[Opening RECORD SET section]

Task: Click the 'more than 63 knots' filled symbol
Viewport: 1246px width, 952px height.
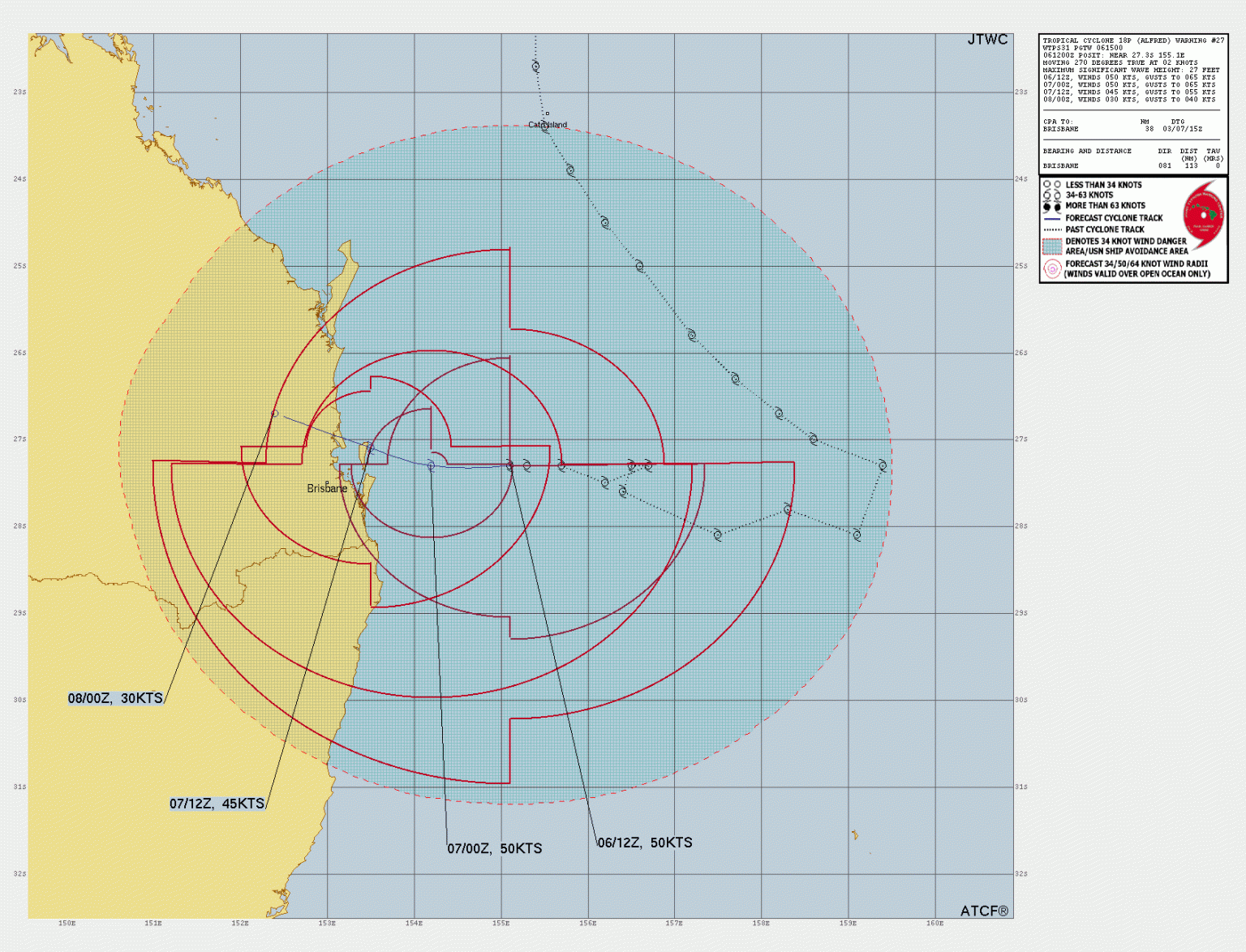Action: (1047, 206)
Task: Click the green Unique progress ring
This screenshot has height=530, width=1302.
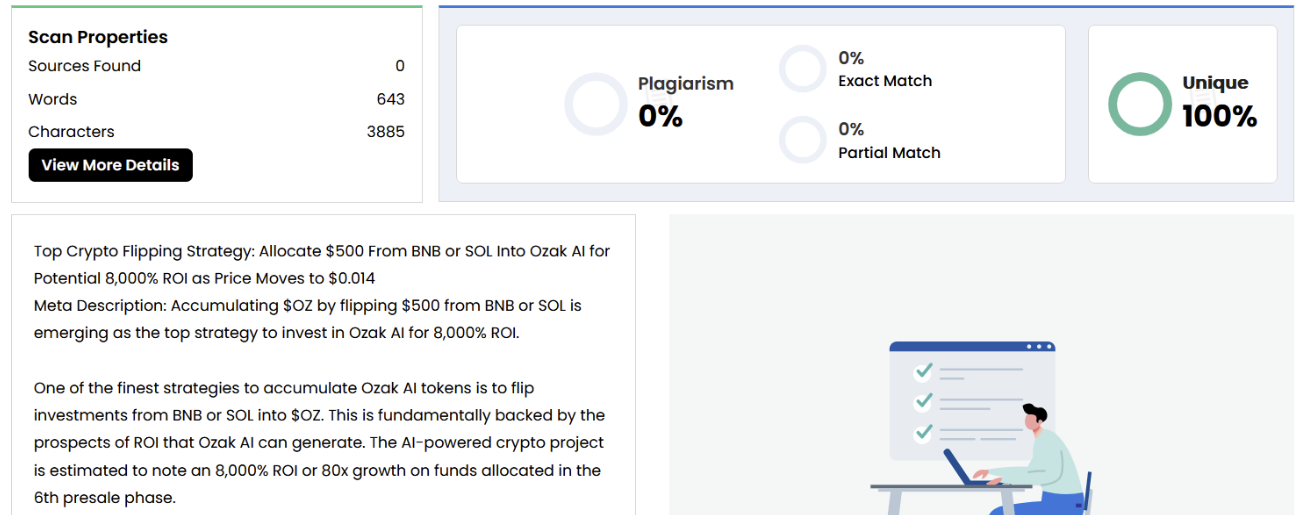Action: tap(1139, 104)
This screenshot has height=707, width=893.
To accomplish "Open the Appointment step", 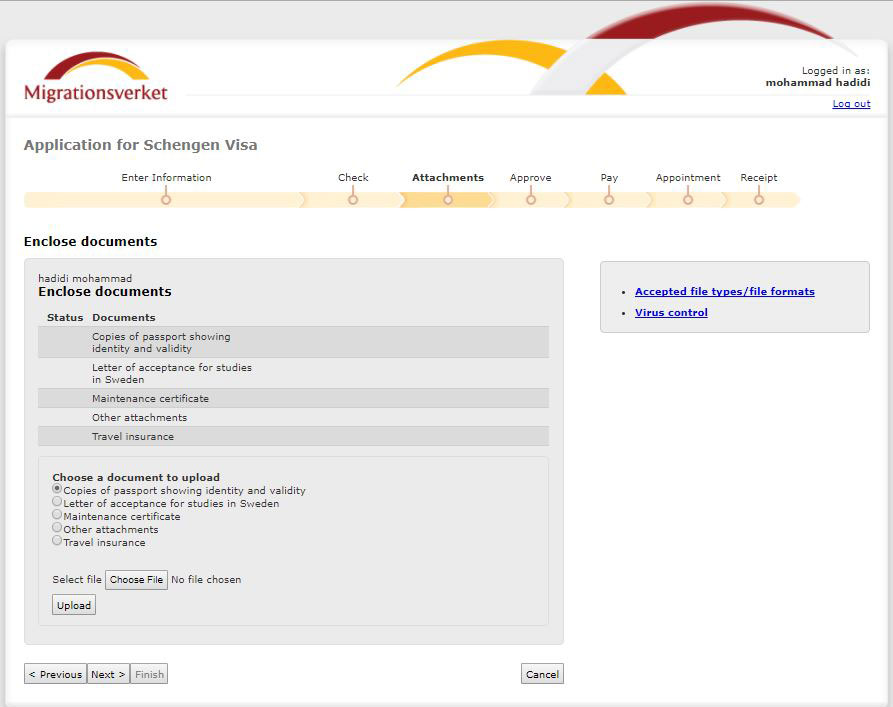I will click(688, 199).
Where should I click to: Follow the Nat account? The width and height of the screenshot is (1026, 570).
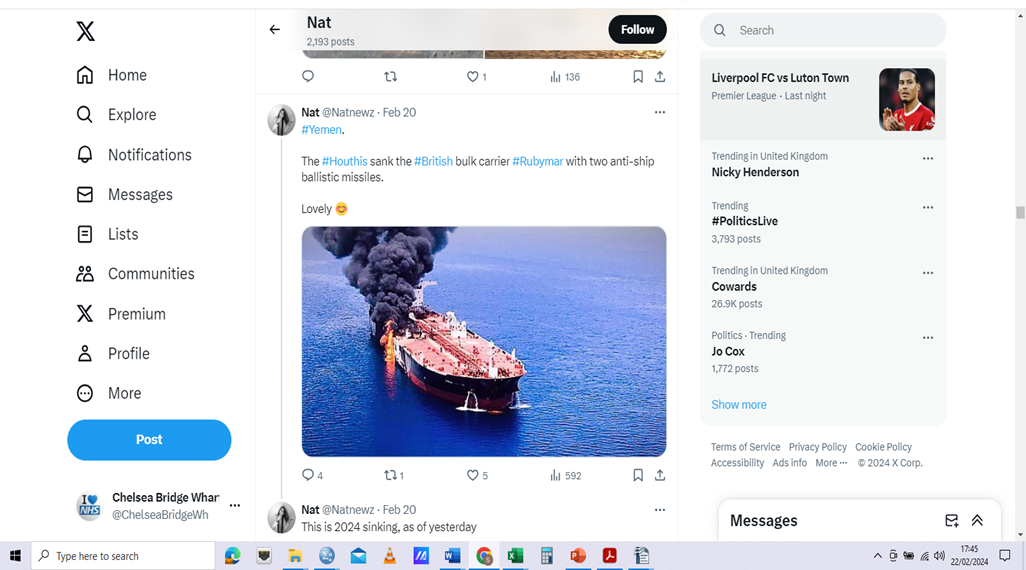tap(637, 30)

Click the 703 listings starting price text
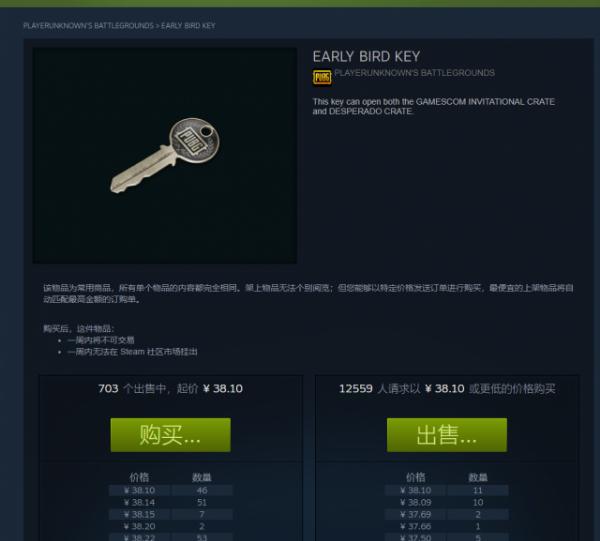(171, 389)
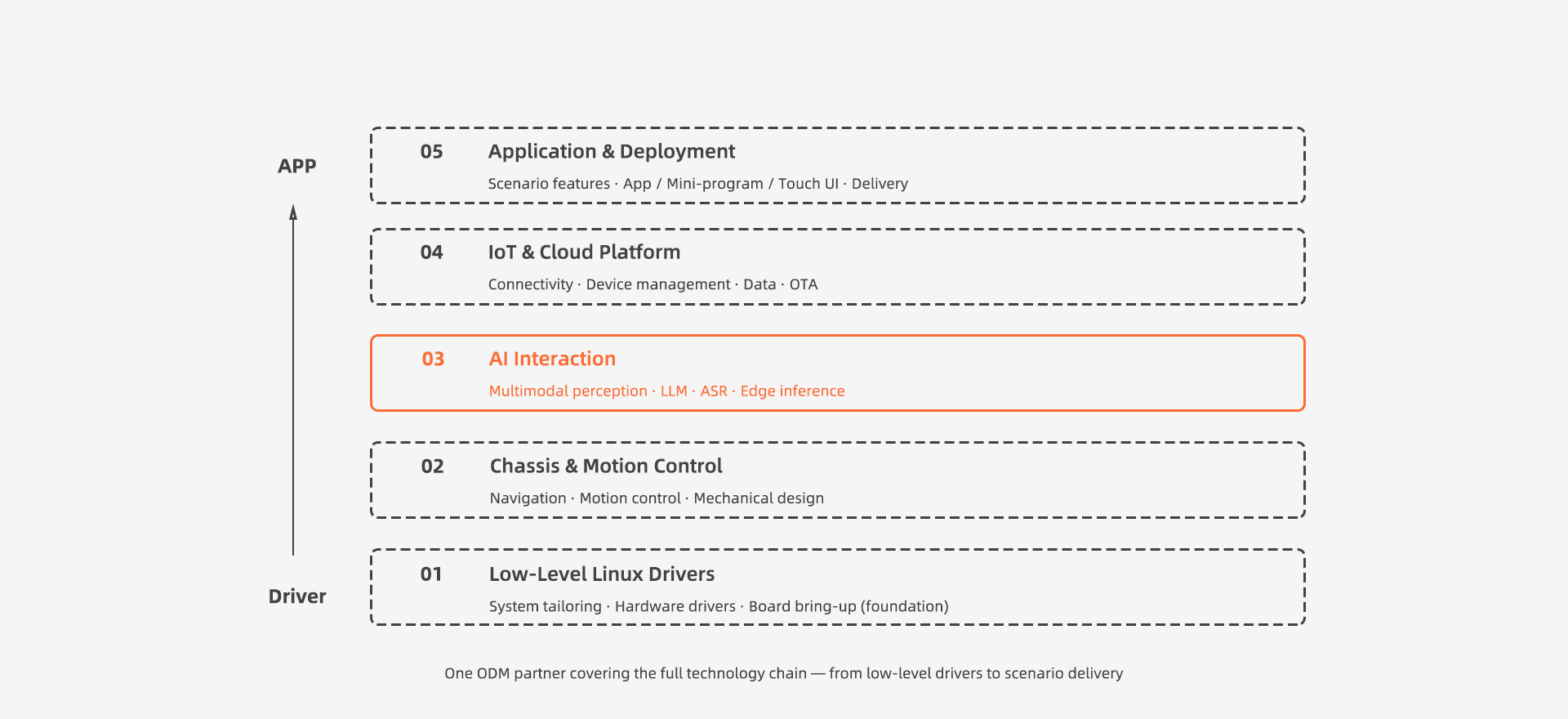Click the upward arrow head icon
Viewport: 1568px width, 719px height.
pyautogui.click(x=293, y=212)
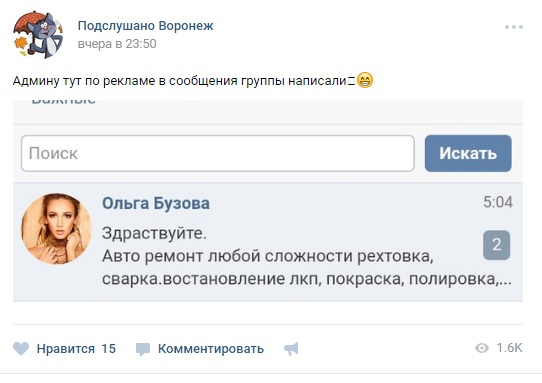Viewport: 542px width, 383px height.
Task: Click the 1.6K views counter
Action: pos(509,348)
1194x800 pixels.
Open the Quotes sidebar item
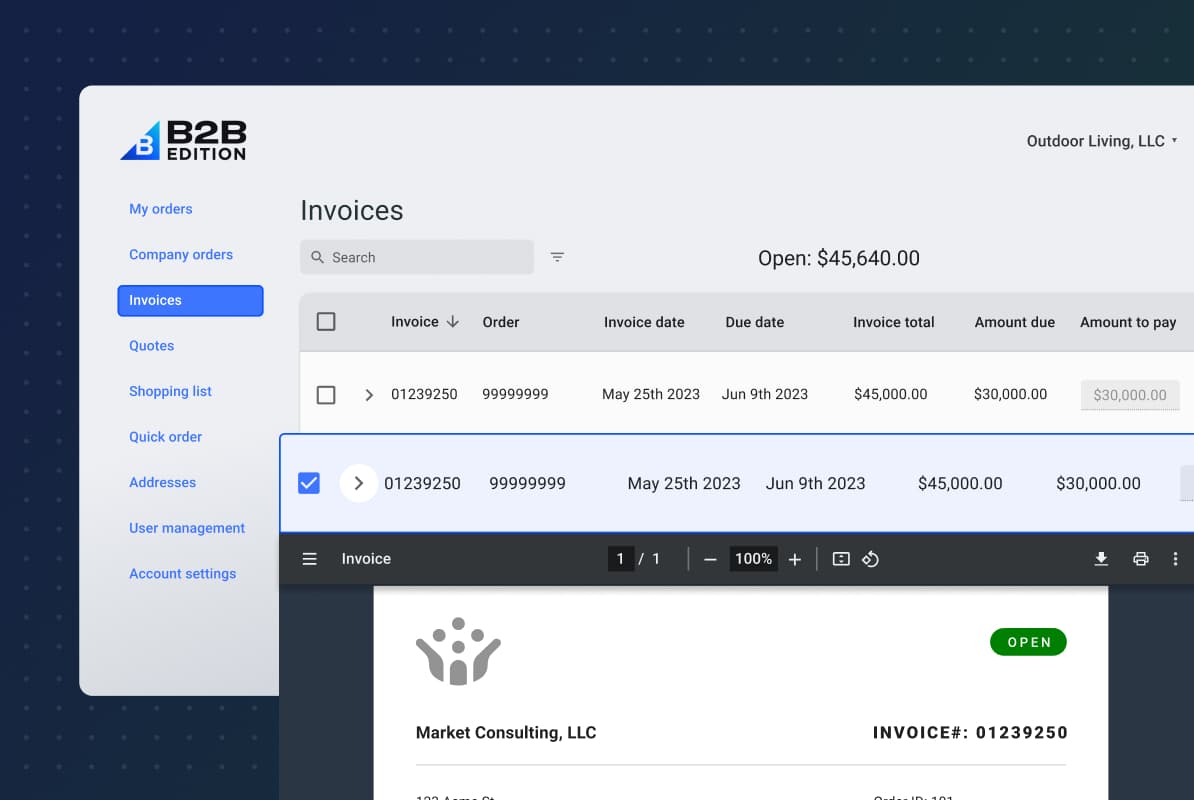point(152,346)
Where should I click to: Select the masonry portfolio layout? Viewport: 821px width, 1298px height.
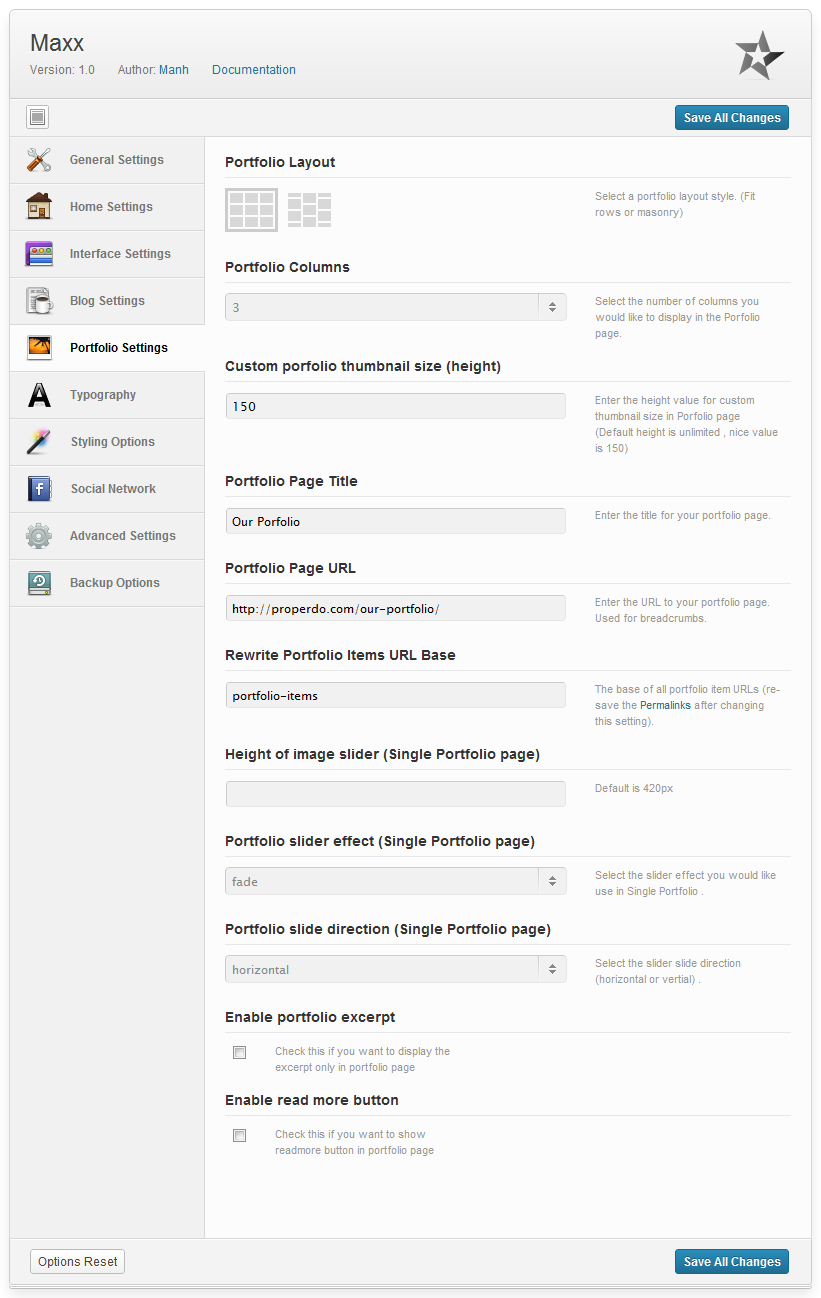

[Closing RECORD SET section]

**EXERCISE AIM**.
The lines running from the one with "Click the 703 listings starting price text" to the close of the material above are to be retyped exactly; no picture is to be included.

**FINISHED EXERCISE**.
Click the 703 listings starting price text
(171, 389)
Click the upward arrow head icon
Viewport: 1568px width, 719px height.
pyautogui.click(x=293, y=212)
Viewport: 542px width, 383px height.
Task: Click the 1.6K views counter
Action: pos(509,348)
1194x800 pixels.
Open the Quotes sidebar item
point(152,346)
Where should I click to: Select the masonry portfolio layout? Viewport: 821px width, 1298px height.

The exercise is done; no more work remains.